Vous allez faire un travail intensif de couleur et de tonalité sur une photo : PNG, mais gardez la résolution sous contrôle. L'absence de perte a ici une vraie valeur, et le coût en poids est réel.

La version finale que vous téléverserez sur un site web : WEBP. C'est exactement le travail pour lequel ce format a été conçu et tous les navigateurs modernes le prennent en charge. Même si votre fichier de travail est en PNG, exportez la version de diffusion en WEBP.

Un téléversement vers un système d'entreprise : PNG ou le format imposé par le système. La compatibilité n'est pas ici une préférence mais une obligation.

En résumé

Regardez combien de fois vous allez enregistrer. Si vous effectuez une seule opération et que votre programme l'ouvre, rester en WEBP est pratique et efficace. Si vous entreprenez un travail en plusieurs étapes, si vous partagez avec d'autres personnes ou si vous travaillez avec un ancien programme, passez au PNG ; cela arrête la perte de génération et élimine les problèmes de compatibilité. En contrepartie, vous payez en espace disque — c'est un prix raisonnable. Dans tous les cas, séparez le fichier de travail de la version de publication : travaillez en sans perte, produisez la diffusion selon l'environnement cible.

Questions fréquentes

Si je ne fais qu'une seule petite retouche, dois-je quand même convertir en PNG ?

Si vous effectuez une seule opération et que vous en avez terminé, et que votre programme sait déjà ouvrir le WEBP, le gain d'une conversion en PNG est limité. Dans un format avec perte, un seul réenregistrement crée généralement une dégradation trop faible pour être perçue à l'œil. Le véritable intérêt du passage au PNG apparaît dans les travaux en plusieurs étapes où vous ouvrirez et enregistrerez le même fichier de nombreuses fois. Si vous ignorez combien de fois vous enregistrerez, démarrer en PNG est l'hypothèse la plus sûre.

Si je travaille en WEBP sans perte, le PNG devient-il inutile ?

Techniquement, le WEBP sans perte n'entraîne pas non plus de perte de génération, il n'y a donc plus de problème du côté de la qualité. Mais en pratique il y a deux obstacles : la plupart des programmes de retouche ne vous laissent pas contrôler clairement quel mode WEBP sera utilisé à l'enregistrement, et le risque de retomber en mode avec perte existe à chaque enregistrement. Le second obstacle est la compatibilité ; même sans perte, de nombreux programmes ne reconnaissent pas le WEBP.
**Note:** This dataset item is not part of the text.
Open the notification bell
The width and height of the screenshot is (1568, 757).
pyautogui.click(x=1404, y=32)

Si mon fichier de travail est en PNG, dois-je aussi publier en PNG ?

Non, ce sont deux décisions distinctes et il ne faut pas les confondre. Le fichier de travail doit être sans perte, car vous allez y appliquer de nombreuses opérations. La version de publication, elle, se choisit selon l'environnement cible : pour un site web le WEBP est généralement l'option la plus efficace, pour un e-mail ou un ancien programme le JPG, pour les usages nécessitant de la transparence le PNG. Dans un flux de travail professionnel, on conserve une archive sans perte et on en produit les versions de diffusion.
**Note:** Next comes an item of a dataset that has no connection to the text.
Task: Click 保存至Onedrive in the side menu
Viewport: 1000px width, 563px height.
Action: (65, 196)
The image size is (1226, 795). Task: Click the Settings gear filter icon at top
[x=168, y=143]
Mes fichiers de travail PNG prennent beaucoup de place, que faire ?

C'est un coût réel qu'il ne faut pas ignorer : sur du contenu photographique en particulier, les fichiers PNG deviennent très volumineux. La solution pratique consiste à ne garder en PNG que les fichiers sur lesquels vous travaillez activement, puis, une fois le projet terminé, à archiver la version finale sans perte et à supprimer les versions intermédiaires. Par ailleurs, maintenir la résolution à la taille dont vous avez réellement besoin est le facteur qui influe le plus directement sur le poids.